By some measures, automatic enrolment has been a rip-roaring success. By March this year, 6.1 million people had been auto-enrolled into a pension and 110,000 employers had registered their compliance. Only 10 per cent of those enrolled had opted-out.
But is this result really all that surprising? Auto-enrolment harnesses consumer inertia and the high number of joiners and low opt-out rates perhaps illustrate just how little interest people take in their pension. Even less interest, it would appear, than most pension professionals predicted.
Recent research we have undertaken points to a similar conclusion. Since the introduction of auto-enrolment, the number of private sector pension savers unaware of their fund choices, or that have never reviewed them, rose from 9 per cent in 2013 to 15 per cent this year. Across all defined contribution schemes 1.5 million savers do not even know what fund their savings are invested in.

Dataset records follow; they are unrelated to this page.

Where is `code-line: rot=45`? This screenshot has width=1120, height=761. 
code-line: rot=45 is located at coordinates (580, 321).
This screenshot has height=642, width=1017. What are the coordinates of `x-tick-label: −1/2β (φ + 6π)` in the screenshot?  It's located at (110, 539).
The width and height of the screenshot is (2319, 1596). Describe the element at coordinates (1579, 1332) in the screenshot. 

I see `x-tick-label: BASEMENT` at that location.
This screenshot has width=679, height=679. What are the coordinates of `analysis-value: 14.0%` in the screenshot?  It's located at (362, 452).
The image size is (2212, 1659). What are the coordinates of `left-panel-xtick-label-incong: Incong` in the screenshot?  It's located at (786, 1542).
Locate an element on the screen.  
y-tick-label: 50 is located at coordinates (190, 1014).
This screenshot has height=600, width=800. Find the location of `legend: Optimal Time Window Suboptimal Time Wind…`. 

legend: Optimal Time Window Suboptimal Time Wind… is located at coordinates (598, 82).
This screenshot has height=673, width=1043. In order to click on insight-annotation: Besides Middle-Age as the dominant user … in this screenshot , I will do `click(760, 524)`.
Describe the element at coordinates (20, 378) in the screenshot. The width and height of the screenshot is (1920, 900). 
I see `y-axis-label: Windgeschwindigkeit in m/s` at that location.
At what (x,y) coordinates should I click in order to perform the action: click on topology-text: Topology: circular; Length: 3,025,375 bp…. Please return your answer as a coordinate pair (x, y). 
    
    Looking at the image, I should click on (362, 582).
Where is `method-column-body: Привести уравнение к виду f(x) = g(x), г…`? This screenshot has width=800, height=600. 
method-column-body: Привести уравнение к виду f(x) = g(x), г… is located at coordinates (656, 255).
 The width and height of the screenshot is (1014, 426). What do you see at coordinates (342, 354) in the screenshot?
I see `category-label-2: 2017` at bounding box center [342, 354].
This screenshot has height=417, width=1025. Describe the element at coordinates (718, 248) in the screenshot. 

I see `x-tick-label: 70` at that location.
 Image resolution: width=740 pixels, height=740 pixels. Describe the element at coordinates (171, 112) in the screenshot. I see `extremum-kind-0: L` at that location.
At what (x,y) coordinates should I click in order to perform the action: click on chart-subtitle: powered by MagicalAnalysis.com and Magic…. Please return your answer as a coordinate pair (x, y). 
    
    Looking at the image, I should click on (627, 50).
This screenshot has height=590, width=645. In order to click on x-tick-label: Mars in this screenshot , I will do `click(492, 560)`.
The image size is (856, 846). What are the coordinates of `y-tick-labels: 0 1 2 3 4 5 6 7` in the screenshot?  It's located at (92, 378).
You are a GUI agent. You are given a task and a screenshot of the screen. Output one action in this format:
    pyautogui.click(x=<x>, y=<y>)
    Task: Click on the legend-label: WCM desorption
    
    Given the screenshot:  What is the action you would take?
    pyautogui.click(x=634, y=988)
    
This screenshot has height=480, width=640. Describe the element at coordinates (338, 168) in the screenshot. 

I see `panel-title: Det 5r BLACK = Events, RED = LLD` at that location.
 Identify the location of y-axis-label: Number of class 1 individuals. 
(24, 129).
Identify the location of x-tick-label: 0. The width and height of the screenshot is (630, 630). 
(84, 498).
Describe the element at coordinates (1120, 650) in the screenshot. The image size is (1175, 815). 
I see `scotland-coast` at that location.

Among employees of smaller businesses the picture is even worse, with nearly one in five unaware of their investment choice. And with the employees of some 480,000 small employers still set to be automatically enrolled this year, the number of those disconnected from their pension savings is only going to rise. While inertia may be a force for good in getting people saving, the same inertia makes it difficult to get those same people engaged with their savings.
Auto-enrolment still faces major hurdles before it can be declared “job done”. Ensuring that small employers carry out their duties is the number one concern today; by 2018 the biggest worry will be around whether increased contributions result in more opt-outs.
Indeed, our research indicates that affordability remains the top reason for opting out, which could prove a problem when employee contributions rise in 2018 and again in 2019. Thinking optimistically, inertia may save the day again if people cannot be bothered to opt-out even if the financial pain is more keenly felt.
That said, we already know that 8 per cent of band earnings is not enough but the Government says it has no plans to increase minimum contributions beyond that threshold. It looks likely other techniques that harness inertia, such as “save-more-tomorrow”, will need to be deployed as the solution to the problem of adequate saving.
The investment issue is a tougher nut to crack. Many people have no concept of what a fund is, never mind what equities and bonds are. Advice could be the solution here, if only people would seek it out. Worryingly, our research suggests only 4 per cent sought advice before reviewing their investment choices, down from 7 per cent three years ago.
It could be argued that employees do not need to consider their investment choices. After all, every scheme must have governors in the shape of trustees or an independent governance committee. Surely they are the experts that should be deciding what fund is best?
While pension scheme governors do spend a lot of time considering default fund choices, they are also constrained in that the default fund must be one-size-fits-all. Charge caps place additional constraints on default fund design.
What is clear is that we need to find a way to match appropriate investment solutions with each employee’s own particular needs – whether that is through advice, education or something else.
Even if the remaining phases of auto-enrolment are successful, the twin problems of adequate contributions and suitable investment choices will remain. Now is the time for the pensions industry to turn its attention to those problems or auto-enrolment will forever be a job half done.